The fuselage burst into flames and was destroyed on impact, with flaming debris scattered over a wide area. The plane barely missed a heavily traveled avenue at the end of the runway in a middle-class residential neighborhood.

Red Cross workers in red uniforms dug through the charred wreckage for survivors, while firefighters sprayed jets of water onto the smoking ruins to prevent further explosions.

Local radio and television stations reported that four people died when the plane struck the mechanic's shop and at least five survivors were pulled from the plane's wreckage but neither report could be confirmed.

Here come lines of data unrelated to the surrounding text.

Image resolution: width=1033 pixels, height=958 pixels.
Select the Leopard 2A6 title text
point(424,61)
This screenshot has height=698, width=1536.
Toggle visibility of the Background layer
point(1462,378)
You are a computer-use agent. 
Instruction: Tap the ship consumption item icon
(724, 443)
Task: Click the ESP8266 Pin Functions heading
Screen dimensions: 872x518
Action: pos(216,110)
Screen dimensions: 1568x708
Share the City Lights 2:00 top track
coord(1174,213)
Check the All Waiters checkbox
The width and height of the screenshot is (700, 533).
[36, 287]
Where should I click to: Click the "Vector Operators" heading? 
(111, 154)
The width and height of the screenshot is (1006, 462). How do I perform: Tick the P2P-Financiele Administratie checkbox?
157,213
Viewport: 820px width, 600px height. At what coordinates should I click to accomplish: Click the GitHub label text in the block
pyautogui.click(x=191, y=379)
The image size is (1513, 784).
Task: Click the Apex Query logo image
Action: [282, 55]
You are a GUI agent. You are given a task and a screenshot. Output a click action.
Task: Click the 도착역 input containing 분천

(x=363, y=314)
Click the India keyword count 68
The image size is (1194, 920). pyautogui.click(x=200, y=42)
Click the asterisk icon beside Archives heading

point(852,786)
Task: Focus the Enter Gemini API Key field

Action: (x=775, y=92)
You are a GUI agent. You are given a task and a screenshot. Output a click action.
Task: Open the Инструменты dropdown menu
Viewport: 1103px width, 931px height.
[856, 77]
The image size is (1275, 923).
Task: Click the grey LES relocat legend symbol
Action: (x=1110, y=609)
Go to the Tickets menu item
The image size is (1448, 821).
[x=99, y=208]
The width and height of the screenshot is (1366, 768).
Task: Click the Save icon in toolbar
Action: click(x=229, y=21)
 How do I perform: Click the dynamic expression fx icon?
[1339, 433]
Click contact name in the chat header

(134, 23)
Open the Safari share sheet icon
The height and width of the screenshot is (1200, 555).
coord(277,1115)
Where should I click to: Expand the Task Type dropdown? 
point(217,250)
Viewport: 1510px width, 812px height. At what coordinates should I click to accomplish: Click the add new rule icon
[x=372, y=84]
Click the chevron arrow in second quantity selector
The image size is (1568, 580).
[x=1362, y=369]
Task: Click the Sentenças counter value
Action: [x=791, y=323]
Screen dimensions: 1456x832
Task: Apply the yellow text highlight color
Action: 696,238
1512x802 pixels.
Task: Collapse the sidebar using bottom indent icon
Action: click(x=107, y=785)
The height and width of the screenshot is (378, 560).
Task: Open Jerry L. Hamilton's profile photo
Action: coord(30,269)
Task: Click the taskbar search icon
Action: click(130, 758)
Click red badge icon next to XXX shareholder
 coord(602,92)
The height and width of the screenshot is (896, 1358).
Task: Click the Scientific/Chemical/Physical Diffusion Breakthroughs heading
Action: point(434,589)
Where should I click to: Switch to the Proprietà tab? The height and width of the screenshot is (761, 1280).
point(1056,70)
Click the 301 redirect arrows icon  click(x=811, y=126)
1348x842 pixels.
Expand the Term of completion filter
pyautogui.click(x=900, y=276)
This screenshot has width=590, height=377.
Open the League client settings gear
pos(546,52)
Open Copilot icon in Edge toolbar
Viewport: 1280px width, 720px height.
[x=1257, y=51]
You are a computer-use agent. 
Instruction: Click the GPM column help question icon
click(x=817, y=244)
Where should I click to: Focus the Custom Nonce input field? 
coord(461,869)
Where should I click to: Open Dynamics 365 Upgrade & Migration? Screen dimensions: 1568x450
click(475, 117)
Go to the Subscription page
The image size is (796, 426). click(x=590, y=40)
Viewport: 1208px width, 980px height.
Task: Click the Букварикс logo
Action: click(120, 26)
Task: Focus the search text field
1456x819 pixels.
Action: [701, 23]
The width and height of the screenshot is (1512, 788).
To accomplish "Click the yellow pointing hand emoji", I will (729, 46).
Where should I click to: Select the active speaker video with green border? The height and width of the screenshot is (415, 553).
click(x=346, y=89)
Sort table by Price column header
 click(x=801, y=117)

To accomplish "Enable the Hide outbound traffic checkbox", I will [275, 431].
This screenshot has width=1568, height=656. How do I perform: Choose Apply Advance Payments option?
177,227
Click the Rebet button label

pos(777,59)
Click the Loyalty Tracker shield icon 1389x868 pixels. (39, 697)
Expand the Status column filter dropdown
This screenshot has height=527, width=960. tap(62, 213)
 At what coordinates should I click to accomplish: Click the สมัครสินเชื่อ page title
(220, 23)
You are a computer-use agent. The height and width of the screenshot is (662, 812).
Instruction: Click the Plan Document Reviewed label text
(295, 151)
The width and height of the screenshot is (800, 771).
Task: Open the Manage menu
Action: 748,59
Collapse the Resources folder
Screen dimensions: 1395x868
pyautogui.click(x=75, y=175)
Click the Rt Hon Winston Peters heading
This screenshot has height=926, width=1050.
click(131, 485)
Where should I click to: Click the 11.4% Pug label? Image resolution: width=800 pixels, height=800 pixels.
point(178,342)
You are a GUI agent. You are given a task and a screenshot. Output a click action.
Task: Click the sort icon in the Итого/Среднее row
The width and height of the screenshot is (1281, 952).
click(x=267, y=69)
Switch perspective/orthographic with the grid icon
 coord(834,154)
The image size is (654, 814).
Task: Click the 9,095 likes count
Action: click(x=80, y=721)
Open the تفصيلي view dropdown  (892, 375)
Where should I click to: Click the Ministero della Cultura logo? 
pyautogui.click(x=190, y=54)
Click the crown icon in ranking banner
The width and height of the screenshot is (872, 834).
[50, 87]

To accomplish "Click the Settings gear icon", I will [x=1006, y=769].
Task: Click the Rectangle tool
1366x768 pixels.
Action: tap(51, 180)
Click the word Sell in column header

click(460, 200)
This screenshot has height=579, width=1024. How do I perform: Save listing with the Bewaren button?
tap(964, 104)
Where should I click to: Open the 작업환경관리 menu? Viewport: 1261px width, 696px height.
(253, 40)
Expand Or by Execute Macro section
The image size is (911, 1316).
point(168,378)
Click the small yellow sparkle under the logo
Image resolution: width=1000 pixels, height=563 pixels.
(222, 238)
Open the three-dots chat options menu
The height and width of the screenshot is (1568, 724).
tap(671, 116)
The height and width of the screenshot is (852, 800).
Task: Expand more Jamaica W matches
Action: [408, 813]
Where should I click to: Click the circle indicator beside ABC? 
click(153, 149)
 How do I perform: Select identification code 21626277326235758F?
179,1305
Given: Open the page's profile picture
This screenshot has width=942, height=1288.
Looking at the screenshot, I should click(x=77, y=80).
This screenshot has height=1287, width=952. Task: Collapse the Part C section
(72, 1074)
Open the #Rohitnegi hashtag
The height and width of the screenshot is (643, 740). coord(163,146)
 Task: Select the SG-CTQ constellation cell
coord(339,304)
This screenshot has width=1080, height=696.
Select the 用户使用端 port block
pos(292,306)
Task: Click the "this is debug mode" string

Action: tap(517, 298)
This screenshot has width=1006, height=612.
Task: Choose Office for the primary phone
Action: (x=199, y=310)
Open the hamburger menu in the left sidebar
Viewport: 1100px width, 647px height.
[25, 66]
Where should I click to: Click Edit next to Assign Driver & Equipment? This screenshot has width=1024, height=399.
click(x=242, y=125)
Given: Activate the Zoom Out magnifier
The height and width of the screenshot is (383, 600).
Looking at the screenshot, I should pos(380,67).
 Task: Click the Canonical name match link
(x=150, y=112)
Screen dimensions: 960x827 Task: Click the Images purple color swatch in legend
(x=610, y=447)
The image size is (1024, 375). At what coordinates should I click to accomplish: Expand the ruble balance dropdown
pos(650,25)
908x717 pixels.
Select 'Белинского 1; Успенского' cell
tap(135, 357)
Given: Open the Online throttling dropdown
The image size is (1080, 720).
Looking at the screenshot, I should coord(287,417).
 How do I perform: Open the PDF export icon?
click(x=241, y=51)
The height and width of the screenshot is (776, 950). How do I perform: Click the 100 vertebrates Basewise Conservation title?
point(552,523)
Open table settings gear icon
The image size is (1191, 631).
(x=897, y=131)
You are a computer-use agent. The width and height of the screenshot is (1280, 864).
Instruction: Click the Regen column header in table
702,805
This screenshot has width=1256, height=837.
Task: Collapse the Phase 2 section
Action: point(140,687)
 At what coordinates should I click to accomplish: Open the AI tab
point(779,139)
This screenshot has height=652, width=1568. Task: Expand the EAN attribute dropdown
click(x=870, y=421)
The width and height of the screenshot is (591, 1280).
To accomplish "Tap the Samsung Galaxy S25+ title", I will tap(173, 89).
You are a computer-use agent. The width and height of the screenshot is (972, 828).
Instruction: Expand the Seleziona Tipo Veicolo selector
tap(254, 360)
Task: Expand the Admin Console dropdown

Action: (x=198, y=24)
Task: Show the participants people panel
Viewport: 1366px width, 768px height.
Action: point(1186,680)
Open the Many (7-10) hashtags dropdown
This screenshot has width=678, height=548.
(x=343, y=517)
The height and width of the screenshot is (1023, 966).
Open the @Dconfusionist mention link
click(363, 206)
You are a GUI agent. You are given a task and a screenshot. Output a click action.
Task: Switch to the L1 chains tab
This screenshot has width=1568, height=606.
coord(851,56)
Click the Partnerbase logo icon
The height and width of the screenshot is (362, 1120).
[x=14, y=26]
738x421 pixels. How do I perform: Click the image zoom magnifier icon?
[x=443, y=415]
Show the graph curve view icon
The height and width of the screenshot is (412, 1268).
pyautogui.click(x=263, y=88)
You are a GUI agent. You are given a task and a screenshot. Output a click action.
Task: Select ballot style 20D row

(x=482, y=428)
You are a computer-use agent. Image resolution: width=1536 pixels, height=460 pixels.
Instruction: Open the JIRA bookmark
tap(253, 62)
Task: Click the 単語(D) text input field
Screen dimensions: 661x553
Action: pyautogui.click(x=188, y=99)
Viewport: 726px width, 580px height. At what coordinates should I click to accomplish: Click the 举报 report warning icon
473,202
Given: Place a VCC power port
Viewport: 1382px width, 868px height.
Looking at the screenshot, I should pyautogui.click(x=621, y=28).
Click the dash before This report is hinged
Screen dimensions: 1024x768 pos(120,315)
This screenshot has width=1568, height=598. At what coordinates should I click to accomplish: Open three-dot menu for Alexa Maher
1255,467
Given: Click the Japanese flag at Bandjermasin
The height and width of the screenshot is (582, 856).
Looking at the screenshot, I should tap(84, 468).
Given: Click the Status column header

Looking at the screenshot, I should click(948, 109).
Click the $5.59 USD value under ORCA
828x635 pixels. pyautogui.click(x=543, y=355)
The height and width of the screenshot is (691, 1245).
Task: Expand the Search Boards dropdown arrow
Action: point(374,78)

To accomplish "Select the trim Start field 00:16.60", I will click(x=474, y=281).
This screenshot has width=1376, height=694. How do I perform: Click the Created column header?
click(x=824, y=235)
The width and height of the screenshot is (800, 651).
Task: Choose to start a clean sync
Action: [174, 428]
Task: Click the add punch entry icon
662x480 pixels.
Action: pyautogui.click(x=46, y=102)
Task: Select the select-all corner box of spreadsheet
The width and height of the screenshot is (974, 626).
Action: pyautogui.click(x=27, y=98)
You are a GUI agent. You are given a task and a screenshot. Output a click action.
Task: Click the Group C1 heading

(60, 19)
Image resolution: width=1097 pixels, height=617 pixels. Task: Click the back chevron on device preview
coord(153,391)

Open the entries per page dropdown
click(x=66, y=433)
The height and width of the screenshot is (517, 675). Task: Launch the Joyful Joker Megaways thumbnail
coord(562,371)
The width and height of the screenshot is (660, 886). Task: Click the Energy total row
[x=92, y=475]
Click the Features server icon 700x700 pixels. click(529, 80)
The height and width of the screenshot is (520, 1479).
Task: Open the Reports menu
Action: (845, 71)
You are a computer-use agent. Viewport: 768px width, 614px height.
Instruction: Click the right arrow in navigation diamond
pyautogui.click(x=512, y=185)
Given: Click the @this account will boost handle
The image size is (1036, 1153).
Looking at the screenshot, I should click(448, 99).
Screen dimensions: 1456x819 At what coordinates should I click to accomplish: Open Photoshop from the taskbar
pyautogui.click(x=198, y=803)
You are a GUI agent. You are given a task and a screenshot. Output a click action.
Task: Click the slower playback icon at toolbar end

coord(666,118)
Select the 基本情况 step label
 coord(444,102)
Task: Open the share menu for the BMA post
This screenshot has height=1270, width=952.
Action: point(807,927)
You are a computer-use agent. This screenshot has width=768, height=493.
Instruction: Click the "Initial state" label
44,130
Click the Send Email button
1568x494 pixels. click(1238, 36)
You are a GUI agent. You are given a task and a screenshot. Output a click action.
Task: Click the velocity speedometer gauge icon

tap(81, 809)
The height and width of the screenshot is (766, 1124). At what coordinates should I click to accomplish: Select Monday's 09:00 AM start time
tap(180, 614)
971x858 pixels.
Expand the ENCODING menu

``There must be many dead, but there are also survivors. I pulled one person out alive,'' said civil defense volunteer Hugo Albuja.

Quito's Channel 10 television interviewed Cuban survivor Hernan Boada, who suffered a broken ankle.

Craft struggled for altitude

Boada said the plane struggled to gain altitude, rising only a few yards before crashing into a wall near the end of the runway.

``It felt like the plane was rising and suddenly it crashed into a wall and burst into flames,'' he told a television interviewer from an ambulance.

``There were three explosions,'' Boada said. ``I saw other people wrapped in flames jump from the plane. I don't know how I survived.''

Boada said he leapt out through a gaping hole in the fuselage and ``people nearby, in a soccer field, helped me get away from the plane, fearing explosions.'' Boada said he feared that his mother, who was traveling with him, had died in the crash.

Other witnesses said the plane burst into a ball of fire, creating a huge plume of smoke at the site.

Civil aviation officials did not specify whether the death toll included people killed on the ground. One woman said three of her children, who were playing near the crash site, were missing.

All flights suspended

Officials of the Cuban airline identified the pilot as Mario Ramos and the copilot as Leonardo Diaz. It was not known if any of the crew were among the survivors.

All flights at the airport were suspended after the crash and the area was cordoned off for investigators and rescue crews.

Quito hospitals went on emergency status. Hospital officials said 25 people injured in the crash were being treated, but it was not immediately clear if they had been aboard the plane or on the ground.

President Jamil Mahuad went to the crash site and told reporters he was asking investigators to complete studies as soon as possible for building an airport outside the capital.

Quito lies in a hollow at an altitude of 9,300 feet, surrounded by Andean peaks that include the 15,423-foot Pichincha Volcano.

The current airport is in the middle of the city, surrounded by populous middle-class neighborhoods, and people have often complained about the noise and the possibility of accidents.

Similar accidents

Mariscal Sucre Airport was the site of a similar accident in 1984. An Ecuadorean cargo plane slammed into a neighborhood beyond the end of the runway after failing to gain altitude, killing 65 people.

In 1996, a Brazilian FLY airlines plane carrying a Brazilian soccer team crashed into some airport walls after one of the jet turbines flamed out and the crew aborted the takeoff. One player was slightly injured.

The Cubana plane used the same takeoff route as those two planes, which both fell in roughly the same spot as the Cubana plane.

In another serious crash in Ecuador, a commercial cargo plane went down in October 1996 in a neighborhood in Manta, 160 miles southwest of Quito. Thirty people died, including the crew of three and 27 people on the ground.

In a recent air tragedy involving a Cuban plane, all 44 people aboard a Cubana Airlines plane died in July 1997 when it slammed into the sea after takeoff from Santiago de Cuba.